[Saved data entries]

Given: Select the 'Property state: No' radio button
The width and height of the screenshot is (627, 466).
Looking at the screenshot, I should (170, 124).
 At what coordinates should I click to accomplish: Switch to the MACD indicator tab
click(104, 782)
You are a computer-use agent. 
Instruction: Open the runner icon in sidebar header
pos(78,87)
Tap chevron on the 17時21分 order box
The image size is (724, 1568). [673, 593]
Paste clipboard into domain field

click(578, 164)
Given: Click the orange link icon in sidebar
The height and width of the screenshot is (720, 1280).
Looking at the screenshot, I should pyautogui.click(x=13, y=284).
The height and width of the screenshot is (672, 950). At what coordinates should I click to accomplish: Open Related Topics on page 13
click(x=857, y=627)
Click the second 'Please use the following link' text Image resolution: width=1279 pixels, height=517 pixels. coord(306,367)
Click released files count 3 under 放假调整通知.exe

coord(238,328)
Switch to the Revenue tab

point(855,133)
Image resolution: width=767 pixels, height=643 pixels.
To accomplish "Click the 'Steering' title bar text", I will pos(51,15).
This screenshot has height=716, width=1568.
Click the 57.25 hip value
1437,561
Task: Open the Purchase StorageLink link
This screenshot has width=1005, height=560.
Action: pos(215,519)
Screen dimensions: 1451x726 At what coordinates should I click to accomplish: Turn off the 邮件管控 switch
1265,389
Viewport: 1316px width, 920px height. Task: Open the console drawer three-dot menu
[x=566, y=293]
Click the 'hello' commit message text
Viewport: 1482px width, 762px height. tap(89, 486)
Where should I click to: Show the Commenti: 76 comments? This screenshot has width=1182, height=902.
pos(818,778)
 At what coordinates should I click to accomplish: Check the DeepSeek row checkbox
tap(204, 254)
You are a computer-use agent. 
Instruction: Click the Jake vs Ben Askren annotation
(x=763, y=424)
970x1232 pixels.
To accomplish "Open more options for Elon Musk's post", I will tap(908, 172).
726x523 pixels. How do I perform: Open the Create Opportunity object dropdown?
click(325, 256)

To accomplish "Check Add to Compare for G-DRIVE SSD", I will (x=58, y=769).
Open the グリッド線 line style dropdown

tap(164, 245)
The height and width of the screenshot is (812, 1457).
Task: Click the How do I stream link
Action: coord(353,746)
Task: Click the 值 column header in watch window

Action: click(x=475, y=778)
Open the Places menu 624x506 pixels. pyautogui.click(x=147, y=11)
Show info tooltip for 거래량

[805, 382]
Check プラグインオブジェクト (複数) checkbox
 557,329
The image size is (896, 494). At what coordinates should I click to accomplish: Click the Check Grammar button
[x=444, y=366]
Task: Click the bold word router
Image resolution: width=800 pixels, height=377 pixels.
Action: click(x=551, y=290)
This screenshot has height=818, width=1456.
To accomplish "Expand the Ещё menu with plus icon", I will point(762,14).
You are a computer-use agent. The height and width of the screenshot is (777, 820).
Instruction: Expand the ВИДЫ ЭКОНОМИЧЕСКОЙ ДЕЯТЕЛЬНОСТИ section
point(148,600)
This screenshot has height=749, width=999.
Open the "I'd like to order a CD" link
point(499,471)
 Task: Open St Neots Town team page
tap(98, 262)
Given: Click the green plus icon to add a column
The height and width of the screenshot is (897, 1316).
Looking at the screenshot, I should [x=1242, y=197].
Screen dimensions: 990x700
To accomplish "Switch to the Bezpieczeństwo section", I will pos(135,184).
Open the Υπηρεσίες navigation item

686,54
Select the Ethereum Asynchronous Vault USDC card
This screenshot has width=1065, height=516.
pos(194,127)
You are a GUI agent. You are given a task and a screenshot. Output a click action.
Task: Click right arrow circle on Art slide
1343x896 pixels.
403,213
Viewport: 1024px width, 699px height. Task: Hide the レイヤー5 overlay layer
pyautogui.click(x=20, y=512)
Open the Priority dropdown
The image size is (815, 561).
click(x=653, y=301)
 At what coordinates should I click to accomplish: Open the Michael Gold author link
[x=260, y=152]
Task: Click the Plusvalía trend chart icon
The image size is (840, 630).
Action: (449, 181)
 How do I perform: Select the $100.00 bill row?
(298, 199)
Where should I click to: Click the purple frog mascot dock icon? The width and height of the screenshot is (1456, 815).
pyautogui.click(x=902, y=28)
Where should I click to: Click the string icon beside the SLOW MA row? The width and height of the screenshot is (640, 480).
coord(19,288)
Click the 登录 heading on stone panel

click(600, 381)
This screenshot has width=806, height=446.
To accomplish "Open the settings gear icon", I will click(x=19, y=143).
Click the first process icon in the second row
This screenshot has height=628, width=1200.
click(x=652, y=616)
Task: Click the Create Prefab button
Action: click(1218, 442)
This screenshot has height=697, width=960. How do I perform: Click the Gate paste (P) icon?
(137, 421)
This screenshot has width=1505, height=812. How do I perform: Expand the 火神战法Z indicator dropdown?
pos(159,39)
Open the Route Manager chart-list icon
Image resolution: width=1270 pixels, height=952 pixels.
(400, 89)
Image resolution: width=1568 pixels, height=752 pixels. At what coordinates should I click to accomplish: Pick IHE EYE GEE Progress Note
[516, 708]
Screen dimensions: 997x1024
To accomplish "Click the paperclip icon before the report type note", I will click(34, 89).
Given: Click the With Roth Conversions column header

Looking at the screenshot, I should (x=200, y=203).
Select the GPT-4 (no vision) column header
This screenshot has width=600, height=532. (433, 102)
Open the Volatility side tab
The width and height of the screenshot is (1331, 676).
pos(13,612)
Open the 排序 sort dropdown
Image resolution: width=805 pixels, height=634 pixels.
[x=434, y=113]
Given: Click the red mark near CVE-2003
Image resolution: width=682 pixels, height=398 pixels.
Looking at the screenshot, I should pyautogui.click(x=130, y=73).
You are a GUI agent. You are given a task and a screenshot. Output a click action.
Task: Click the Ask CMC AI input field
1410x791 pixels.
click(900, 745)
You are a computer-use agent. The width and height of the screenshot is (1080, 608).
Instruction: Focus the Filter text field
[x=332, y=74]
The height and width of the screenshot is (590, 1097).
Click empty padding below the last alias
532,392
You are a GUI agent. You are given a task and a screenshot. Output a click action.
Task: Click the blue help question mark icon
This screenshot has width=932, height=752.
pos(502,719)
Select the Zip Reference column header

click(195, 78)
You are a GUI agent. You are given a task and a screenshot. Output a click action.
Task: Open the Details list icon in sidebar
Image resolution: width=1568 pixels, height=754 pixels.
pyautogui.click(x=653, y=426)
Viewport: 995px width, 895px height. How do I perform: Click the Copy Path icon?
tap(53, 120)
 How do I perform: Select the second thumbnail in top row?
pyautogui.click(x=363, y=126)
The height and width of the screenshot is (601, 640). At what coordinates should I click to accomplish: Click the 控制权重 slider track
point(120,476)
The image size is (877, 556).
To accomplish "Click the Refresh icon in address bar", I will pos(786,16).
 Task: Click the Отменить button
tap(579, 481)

Exercise aim:
Word for word, transcribe each of the entries above.

Result of this task:
Given: Select the 'Property state: No' radio button
The width and height of the screenshot is (627, 466).
Looking at the screenshot, I should (170, 124).
 At what coordinates should I click to accomplish: Switch to the MACD indicator tab
click(104, 782)
You are a computer-use agent. 
Instruction: Open the runner icon in sidebar header
pos(78,87)
Tap chevron on the 17時21分 order box
The image size is (724, 1568). [673, 593]
Paste clipboard into domain field

click(578, 164)
Given: Click the orange link icon in sidebar
The height and width of the screenshot is (720, 1280).
Looking at the screenshot, I should pyautogui.click(x=13, y=284).
The height and width of the screenshot is (672, 950). At what coordinates should I click to accomplish: Open Related Topics on page 13
click(x=857, y=627)
Click the second 'Please use the following link' text Image resolution: width=1279 pixels, height=517 pixels. coord(306,367)
Click released files count 3 under 放假调整通知.exe

coord(238,328)
Switch to the Revenue tab

point(855,133)
Image resolution: width=767 pixels, height=643 pixels.
To accomplish "Click the 'Steering' title bar text", I will pos(51,15).
This screenshot has height=716, width=1568.
Click the 57.25 hip value
1437,561
Task: Open the Purchase StorageLink link
This screenshot has width=1005, height=560.
Action: pos(215,519)
Screen dimensions: 1451x726 At what coordinates should I click to accomplish: Turn off the 邮件管控 switch
1265,389
Viewport: 1316px width, 920px height. Task: Open the console drawer three-dot menu
[x=566, y=293]
Click the 'hello' commit message text
Viewport: 1482px width, 762px height. tap(89, 486)
Where should I click to: Show the Commenti: 76 comments? This screenshot has width=1182, height=902.
pos(818,778)
 At what coordinates should I click to accomplish: Check the DeepSeek row checkbox
tap(204, 254)
You are a computer-use agent. 
Instruction: Click the Jake vs Ben Askren annotation
(x=763, y=424)
970x1232 pixels.
To accomplish "Open more options for Elon Musk's post", I will tap(908, 172).
726x523 pixels. How do I perform: Open the Create Opportunity object dropdown?
click(325, 256)

To accomplish "Check Add to Compare for G-DRIVE SSD", I will (x=58, y=769).
Open the グリッド線 line style dropdown

tap(164, 245)
The height and width of the screenshot is (812, 1457).
Task: Click the How do I stream link
Action: coord(353,746)
Task: Click the 值 column header in watch window

Action: click(x=475, y=778)
Open the Places menu 624x506 pixels. pyautogui.click(x=147, y=11)
Show info tooltip for 거래량

[805, 382]
Check プラグインオブジェクト (複数) checkbox
 557,329
The image size is (896, 494). At what coordinates should I click to accomplish: Click the Check Grammar button
[x=444, y=366]
Task: Click the bold word router
Image resolution: width=800 pixels, height=377 pixels.
Action: click(x=551, y=290)
This screenshot has height=818, width=1456.
To accomplish "Expand the Ещё menu with plus icon", I will point(762,14).
You are a computer-use agent. The height and width of the screenshot is (777, 820).
Instruction: Expand the ВИДЫ ЭКОНОМИЧЕСКОЙ ДЕЯТЕЛЬНОСТИ section
point(148,600)
This screenshot has height=749, width=999.
Open the "I'd like to order a CD" link
point(499,471)
 Task: Open St Neots Town team page
tap(98, 262)
Given: Click the green plus icon to add a column
The height and width of the screenshot is (897, 1316).
Looking at the screenshot, I should [x=1242, y=197].
Screen dimensions: 990x700
To accomplish "Switch to the Bezpieczeństwo section", I will pos(135,184).
Open the Υπηρεσίες navigation item

686,54
Select the Ethereum Asynchronous Vault USDC card
This screenshot has width=1065, height=516.
pos(194,127)
You are a GUI agent. You are given a task and a screenshot. Output a click action.
Task: Click right arrow circle on Art slide
1343x896 pixels.
403,213
Viewport: 1024px width, 699px height. Task: Hide the レイヤー5 overlay layer
pyautogui.click(x=20, y=512)
Open the Priority dropdown
The image size is (815, 561).
click(x=653, y=301)
 At what coordinates should I click to accomplish: Open the Michael Gold author link
[x=260, y=152]
Task: Click the Plusvalía trend chart icon
The image size is (840, 630).
Action: (449, 181)
 How do I perform: Select the $100.00 bill row?
(298, 199)
Where should I click to: Click the purple frog mascot dock icon? The width and height of the screenshot is (1456, 815).
pyautogui.click(x=902, y=28)
Where should I click to: Click the string icon beside the SLOW MA row? The width and height of the screenshot is (640, 480).
coord(19,288)
Click the 登录 heading on stone panel

click(600, 381)
This screenshot has width=806, height=446.
To accomplish "Open the settings gear icon", I will click(x=19, y=143).
Click the first process icon in the second row
This screenshot has height=628, width=1200.
click(x=652, y=616)
Task: Click the Create Prefab button
Action: click(1218, 442)
This screenshot has height=697, width=960. How do I perform: Click the Gate paste (P) icon?
(137, 421)
This screenshot has width=1505, height=812. How do I perform: Expand the 火神战法Z indicator dropdown?
pos(159,39)
Open the Route Manager chart-list icon
Image resolution: width=1270 pixels, height=952 pixels.
(400, 89)
Image resolution: width=1568 pixels, height=752 pixels. At what coordinates should I click to accomplish: Pick IHE EYE GEE Progress Note
[516, 708]
Screen dimensions: 997x1024
To accomplish "Click the paperclip icon before the report type note", I will click(34, 89).
Given: Click the With Roth Conversions column header

Looking at the screenshot, I should (x=200, y=203).
Select the GPT-4 (no vision) column header
This screenshot has width=600, height=532. (433, 102)
Open the Volatility side tab
The width and height of the screenshot is (1331, 676).
pos(13,612)
Open the 排序 sort dropdown
Image resolution: width=805 pixels, height=634 pixels.
[x=434, y=113]
Given: Click the red mark near CVE-2003
Image resolution: width=682 pixels, height=398 pixels.
Looking at the screenshot, I should pyautogui.click(x=130, y=73).
You are a GUI agent. You are given a task and a screenshot. Output a click action.
Task: Click the Ask CMC AI input field
1410x791 pixels.
click(900, 745)
You are a computer-use agent. The width and height of the screenshot is (1080, 608).
Instruction: Focus the Filter text field
[x=332, y=74]
The height and width of the screenshot is (590, 1097).
Click empty padding below the last alias
532,392
You are a GUI agent. You are given a task and a screenshot. Output a click action.
Task: Click the blue help question mark icon
This screenshot has width=932, height=752.
pos(502,719)
Select the Zip Reference column header

click(195, 78)
You are a GUI agent. You are given a task and a screenshot. Output a click action.
Task: Open the Details list icon in sidebar
Image resolution: width=1568 pixels, height=754 pixels.
pyautogui.click(x=653, y=426)
Viewport: 995px width, 895px height. How do I perform: Click the Copy Path icon?
tap(53, 120)
 How do I perform: Select the second thumbnail in top row?
pyautogui.click(x=363, y=126)
The height and width of the screenshot is (601, 640). At what coordinates should I click to accomplish: Click the 控制权重 slider track
point(120,476)
The image size is (877, 556).
To accomplish "Click the Refresh icon in address bar", I will pos(786,16).
 Task: Click the Отменить button
tap(579, 481)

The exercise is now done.